Some records
----------------------------------------

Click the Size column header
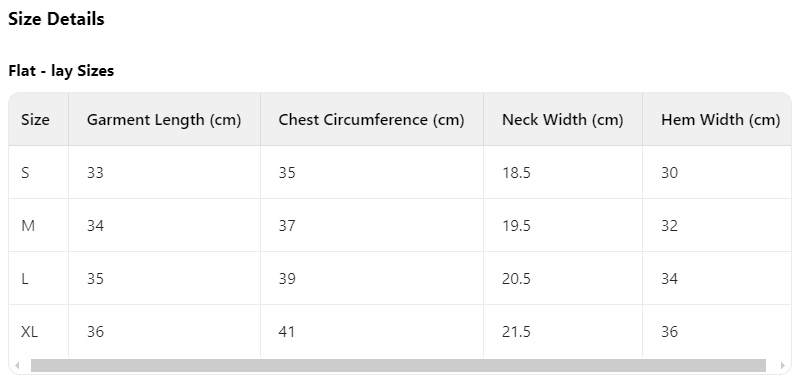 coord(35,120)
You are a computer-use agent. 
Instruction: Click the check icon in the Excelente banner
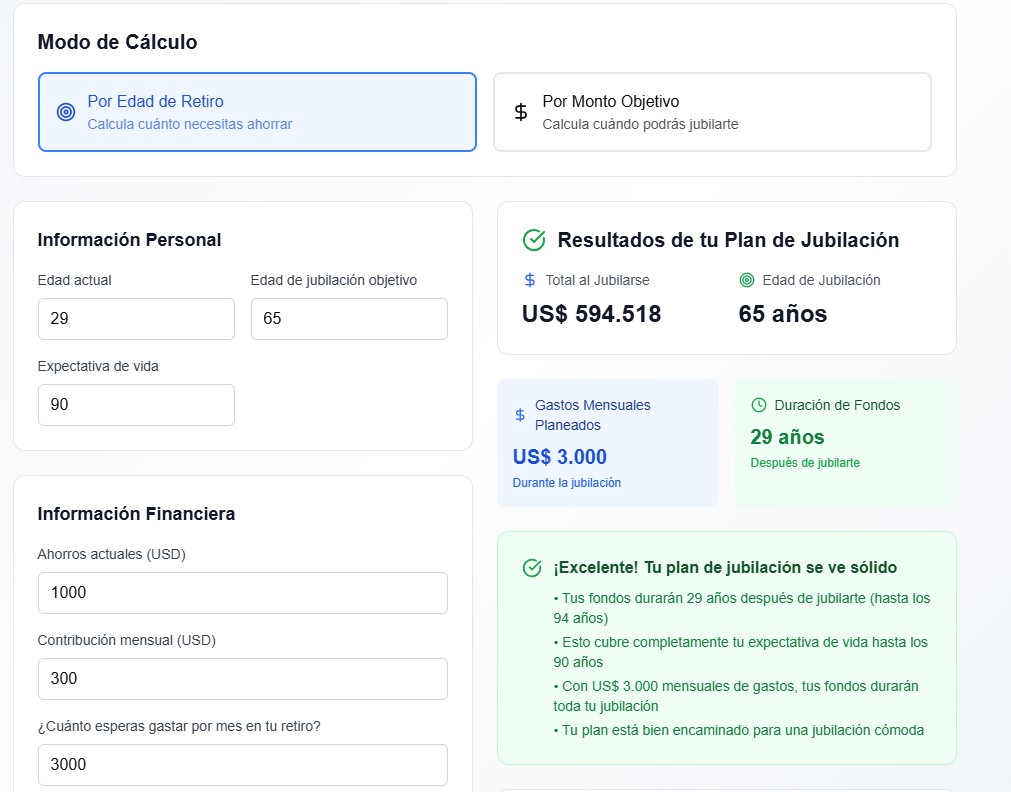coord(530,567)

----------------------------------------

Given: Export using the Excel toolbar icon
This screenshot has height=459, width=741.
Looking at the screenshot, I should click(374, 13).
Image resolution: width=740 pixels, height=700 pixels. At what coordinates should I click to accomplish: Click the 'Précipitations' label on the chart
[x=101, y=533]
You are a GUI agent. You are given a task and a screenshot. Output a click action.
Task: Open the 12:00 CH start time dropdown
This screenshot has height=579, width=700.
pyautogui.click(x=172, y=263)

----------------------------------------

**SET PROBLEM:**
Duplicate the lines above from the line with "You are a GUI" to the line with "pyautogui.click(x=172, y=263)", including both of those lines.

**OUTPUT OF THE EXERCISE:**
You are a GUI agent. You are given a task and a screenshot. Output a click action.
Task: Open the 12:00 CH start time dropdown
This screenshot has height=579, width=700.
pyautogui.click(x=172, y=263)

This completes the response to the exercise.